D-阿拉伯糖醇是一种五碳糖醇，分子式为C₅H₁₂O₅，分子量为152.12，是木糖醇和核糖醇的同分异构体。糖醇是经糖还原的一类多元醇，具有低热值、抗龋齿、不影响胰岛素水平等优点，在医药、食品、化工等领域具有重要的应用价值。目前，常规生产D-阿拉伯糖醇的方法主要是化学法合成，但是该方法反应过程复杂、设备要求高、环境污染严重。针对化学合成法的缺点，人们将目光集中于通过生物转化法生产D-阿拉伯糖醇，其反应条件温和、生产工艺简单，因而备受关注。

Spencer等人研究发现耐高渗酵母在高渗条件下可产生多元醇，代谢葡萄糖产生的多元醇主要有甘油、D-阿拉伯糖醇、赤醉糖醇等，其中五碳多元醇以D-阿拉伯糖醇为主，截止目前可用于生产D-阿拉伯糖醇的菌株，主要包括曲霉菌属(Aspergillus)、假丝酵母属(Candida)、德巴利氏酵母属(Debaryomyces)、拟内袍霉属(EndomycoPsis)、小丛梗袍属(Moniliella)、汉逊酵母属(Hansenula)、毕赤母属(Pichia)、接合酵母属(Zygosaccharomyces)。但是，大部分产D-阿拉伯糖醇的酵母菌株对底物葡萄糖的转化率较低，多数酵母菌株的转化葡萄糖产D-阿拉伯糖醇的底物葡萄糖的转化率介于10％～40％之间，并且普遍存在甘油及其他多元醇副产物。乳酸克鲁维酵母是一种能够以乳酸作为其唯一的碳源和能源的酵母，具有营养要求简单、生长旺盛、生物量大、生长温度适应范围广(25～46℃)、分泌蛋白能力强、不产生内毒素、对人类安全等优点，因此长期以来一直被用于发酵工业。

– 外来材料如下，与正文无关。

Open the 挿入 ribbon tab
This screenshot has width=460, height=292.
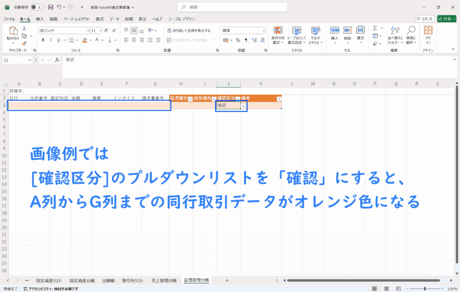pos(40,19)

低能离子N⁺注入技术作为一种新的诱变源,目前在国内微生物育种中取得显著成效,其原因在于低能离子注入生物体时同时存在能量交换、能量沉积、质量沉积及电荷交换四大效应。由于注入离子的电荷数、质量数、能量和剂量的组合不同，可以提供众多的诱变条件，使离子注入诱变具有突变谱宽，突变率高的特点，从而可以筛选到符合生产要求、提高产量的突变体。然而低能N⁺离子注入技术转化的随机性较大，建立一种高通量的快速筛选方法尤为重要。

发明内容

本发明的目的在于提供一种D-阿拉伯糖醇高产酵母突变菌株的筛选方法。

为达到上述目的，本发明采用了以下技术方案：

1)初筛：将经过诱变的出发酵母菌株接种于YPD液体培养基中，然后于28～37℃、160～200r/min下振荡培养24～28h得预培养液，将预培养液涂布于高糖固体培养基上，然后于28～37℃恒温培养48～60h，所述高糖固体培养基含有500～550g/L的葡萄糖；

2)复筛：经过恒温培养后，挑取生长于高糖固体培养基上的单菌落并接种于YPD液体培养基中，然后于28～37℃、160～200r/min下振荡培养24～28h得种子培养液，将种子培养液接种于YPD发酵培养基中，然后于160～200r/min、28～37℃下振荡培养96～144h得发酵液，将发酵液离心，将离心得到的上清液用纸色谱法进行分析，根据纸色谱上D-阿拉伯糖醇对应的显色斑点筛选D-阿拉伯糖醇产量较高的突变菌株。

利用低能离子注入技术对出发酵母菌株进行诱变。

所述出发酵母菌株为乳酸克鲁维酵母。

所述诱变具体包括以下步骤：

a)挑取出发酵母菌株单菌落接种于YPD液体培养基中，然后于28～37℃、160～200r/min下振荡培养18～24h得菌液；

b)用无菌水将菌液稀释至0.5～1.0×10⁷CFU/mL得菌体稀释液，将100～150μL菌体稀释液均匀涂布于无菌平皿中央，然后用无菌风吹干得菌膜；

c)将菌膜置于离子注入机的无菌靶台上，并按以下条件对菌膜进行低能离子注入：注入离子为N⁺，注入剂量为1.5×10¹⁵～2.5×10¹⁶ions/cm²，注入能量为15～25KeV，脉冲时间为5～10s，间隔时间为5～10s，真空度为1.5～2.0×10^-4Pa。

所述高糖固体培养基的组成包括500.0g/L的葡萄糖、20.0g/L的蛋白胨、10.0g/L的酵母膏以及20.0g/L的琼脂。